■ What to work on
Which lines of the records contain the string "size"? Extract each of them, treating uppercase and lowercase letters as different.

■ Exercise input
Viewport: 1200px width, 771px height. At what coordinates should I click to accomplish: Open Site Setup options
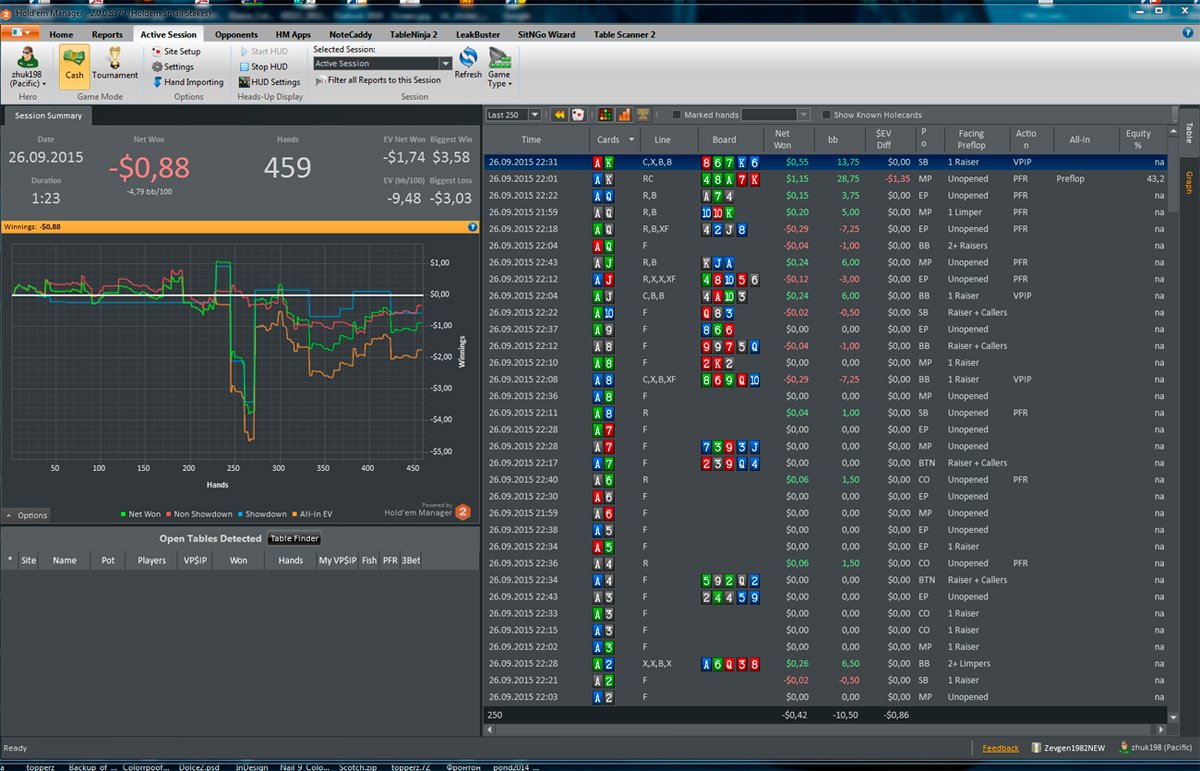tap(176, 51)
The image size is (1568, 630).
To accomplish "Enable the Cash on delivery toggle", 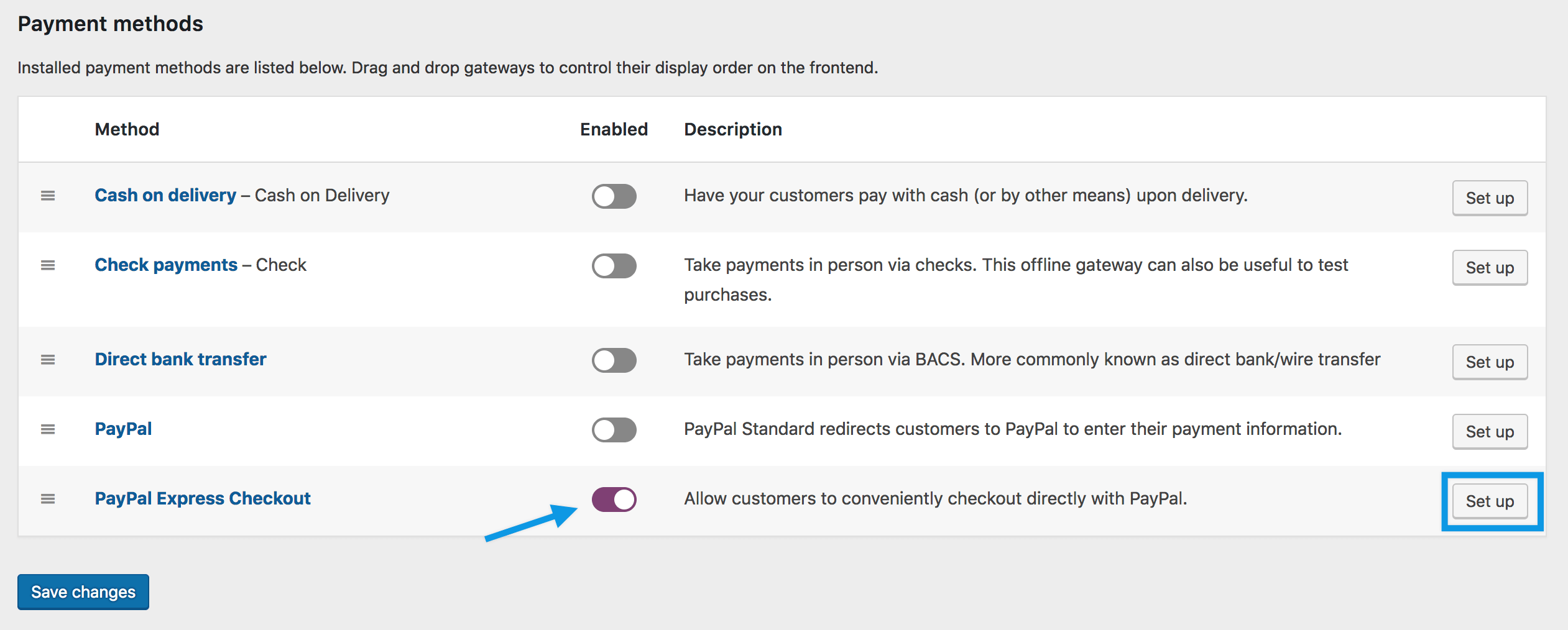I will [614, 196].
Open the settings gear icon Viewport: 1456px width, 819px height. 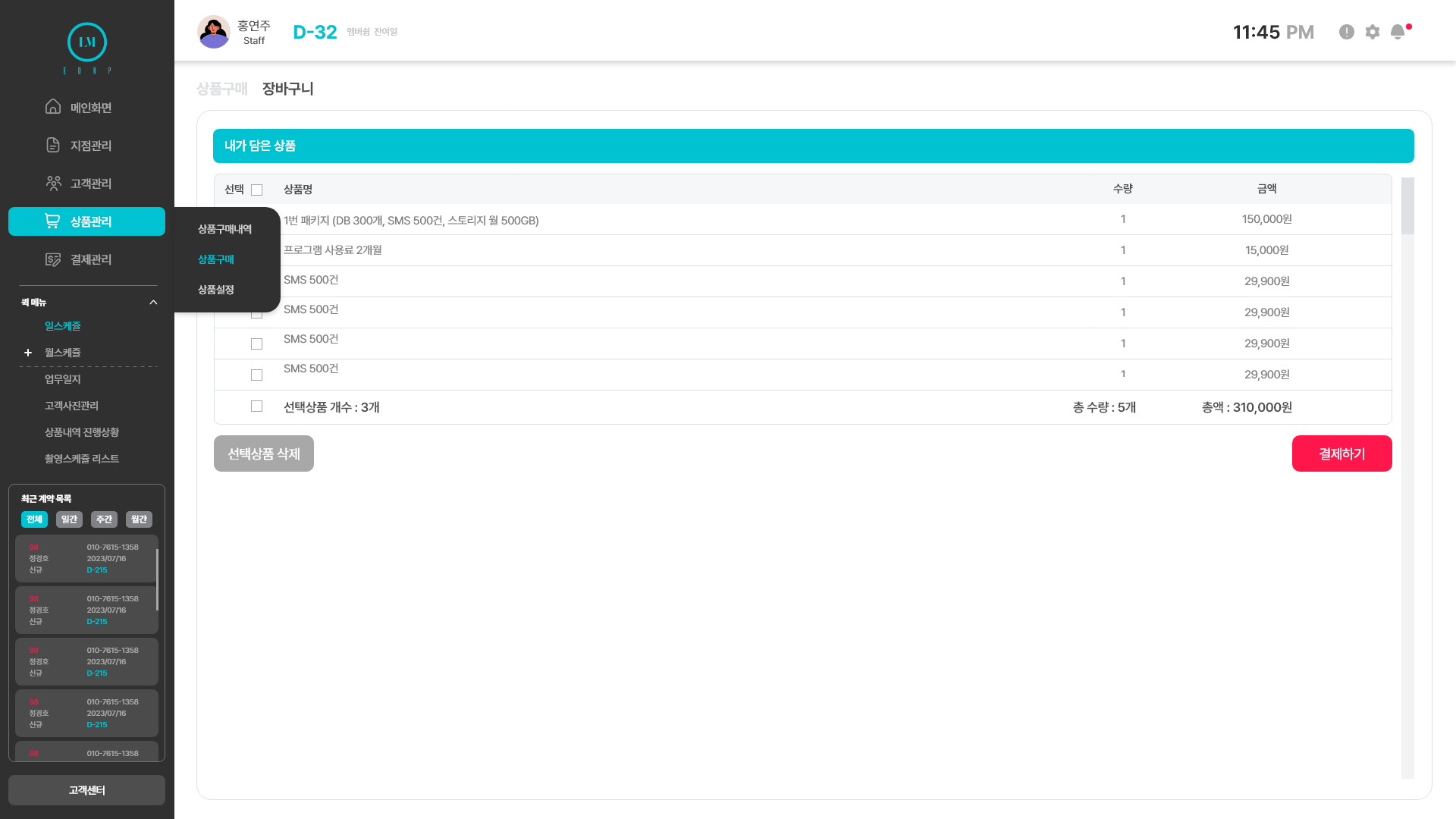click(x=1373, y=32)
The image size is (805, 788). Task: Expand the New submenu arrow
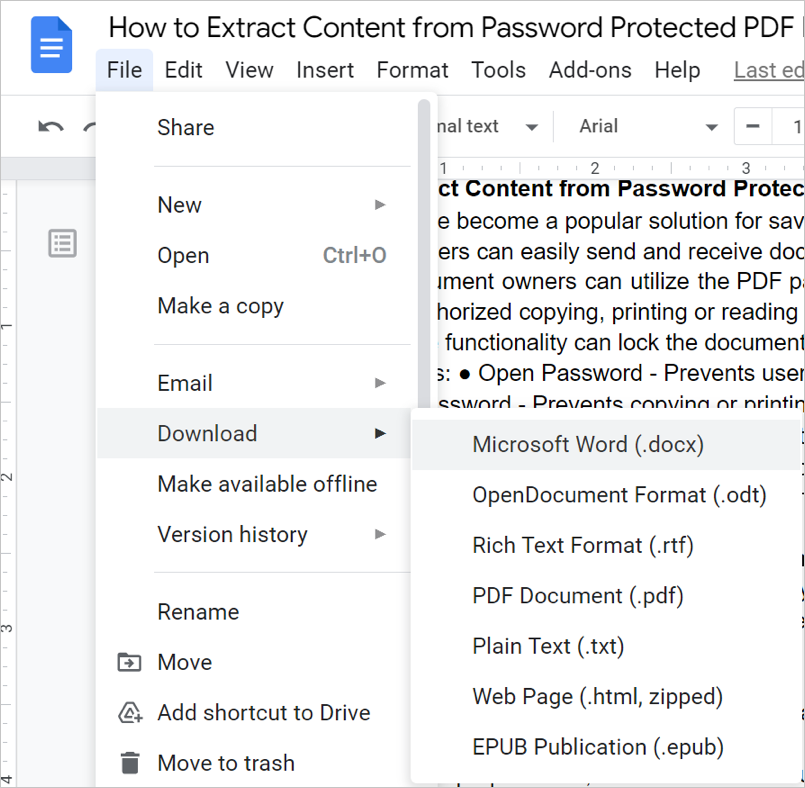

■ Task answer
The image size is (1568, 630).
The image size is (805, 788). Task: Expand the New submenu arrow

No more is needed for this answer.